話のネタは、先日玉狛に入ったという黒トリガー使いのことだった。黒トリガーというだけで大騒ぎだというのにそれが近界民だというのだからなおさらだった。

米屋は古寺と共に玉狛支部に張り込みをしているらしく、少々お疲れのようだった。ぐでーんと前のめりになっていた。

「その子何しに来たんだろうね」

「ん?」

「目的も無しに知らない世界に単身で来ないでしょ。スパイ?」

「知らねぇけど……でもそれだとバレバレすぎねぇ? 近界民ってバレた時点で怪しまれるし」

「だよねぇ」と名前はサンドイッチを頬張った。サンドイッチはみずみずしいレタスが良い食感をだしていた。

「ま、俺は入隊してくれたら個人ランク戦できるし万々歳なんだけど」

黒トリガーを取れるつもりでいる言葉だった。個人ランク戦は一般用の支給トリガーのみ参加可能だ。

すぐに取りに掛からないのは遠征部隊の帰りを待っているのだろう。未知の黒トリガーと近界民のトリガー使い。用心に越した結果と言えるだろう。

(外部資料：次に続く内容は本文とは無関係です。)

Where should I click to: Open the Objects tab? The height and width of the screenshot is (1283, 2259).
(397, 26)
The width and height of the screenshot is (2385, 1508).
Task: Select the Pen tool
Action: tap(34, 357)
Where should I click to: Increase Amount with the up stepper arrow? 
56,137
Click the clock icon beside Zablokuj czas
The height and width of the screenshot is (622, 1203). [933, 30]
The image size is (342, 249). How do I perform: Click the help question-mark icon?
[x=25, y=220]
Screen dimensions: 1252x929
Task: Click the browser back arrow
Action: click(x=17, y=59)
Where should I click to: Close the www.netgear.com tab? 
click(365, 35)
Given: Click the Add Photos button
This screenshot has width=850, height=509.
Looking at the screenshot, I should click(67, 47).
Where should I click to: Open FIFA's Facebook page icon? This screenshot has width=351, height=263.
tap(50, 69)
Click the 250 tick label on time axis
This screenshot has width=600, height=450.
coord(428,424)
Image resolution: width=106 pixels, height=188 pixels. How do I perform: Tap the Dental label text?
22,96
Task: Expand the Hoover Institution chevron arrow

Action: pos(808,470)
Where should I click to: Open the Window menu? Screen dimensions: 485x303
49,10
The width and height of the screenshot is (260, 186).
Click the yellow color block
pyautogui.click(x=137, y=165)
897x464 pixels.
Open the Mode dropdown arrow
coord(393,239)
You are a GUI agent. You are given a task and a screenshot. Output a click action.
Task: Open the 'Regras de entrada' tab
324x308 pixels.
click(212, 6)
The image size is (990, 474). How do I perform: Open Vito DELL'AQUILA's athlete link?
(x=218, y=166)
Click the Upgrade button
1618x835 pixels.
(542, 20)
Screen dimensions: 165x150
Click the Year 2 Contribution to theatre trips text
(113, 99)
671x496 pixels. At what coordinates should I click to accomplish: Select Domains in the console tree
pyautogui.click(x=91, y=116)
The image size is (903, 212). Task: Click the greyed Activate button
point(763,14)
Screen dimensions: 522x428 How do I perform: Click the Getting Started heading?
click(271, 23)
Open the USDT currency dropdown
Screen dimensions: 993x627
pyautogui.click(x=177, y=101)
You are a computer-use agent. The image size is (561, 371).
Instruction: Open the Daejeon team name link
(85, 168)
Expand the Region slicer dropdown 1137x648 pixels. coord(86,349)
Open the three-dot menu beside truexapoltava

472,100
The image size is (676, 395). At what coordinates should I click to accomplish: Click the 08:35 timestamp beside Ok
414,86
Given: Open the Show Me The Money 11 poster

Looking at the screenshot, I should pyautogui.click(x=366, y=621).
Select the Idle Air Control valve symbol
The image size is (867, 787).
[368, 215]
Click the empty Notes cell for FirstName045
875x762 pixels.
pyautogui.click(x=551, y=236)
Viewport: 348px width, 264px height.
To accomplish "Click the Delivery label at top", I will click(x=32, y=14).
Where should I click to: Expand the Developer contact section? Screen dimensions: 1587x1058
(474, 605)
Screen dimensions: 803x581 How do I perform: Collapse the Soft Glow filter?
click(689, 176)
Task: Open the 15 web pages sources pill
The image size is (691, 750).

名前は「どうかな、」と少し考えた。玉狛ということは迅も一枚噛んでいるはずだ。あの迅が、そう簡単に渡すだろうか。戦術でも作戦でも、奴は何手でも先を見越すことができるのだ。

「それはそうと、話を聞いている限り三輪くんはだいぶ機嫌が悪そうだね?」

話題を変えると米屋は「あー……」と苦笑いした。

三輪は米屋が所属する部隊の隊長で、近界民への嫌悪はボーダー随一と言えるだろう。そんな彼が始末しようとした近界民に多対一で敗北し、しかもその近界民が自分と同じ組織に入隊した。機嫌が悪くなる材料がこれでもかと揃っていた。

「先輩励ましてあげたら?」

「私、なぜか三輪くんに嫌われてるんだよね」

「先輩が秀次にちょっかいかけるからだろ」

「そんな。後輩を可愛がってあげてるのに」

けらけらと名前が笑うと、米屋も「そこが駄目なんだろ」と笑った。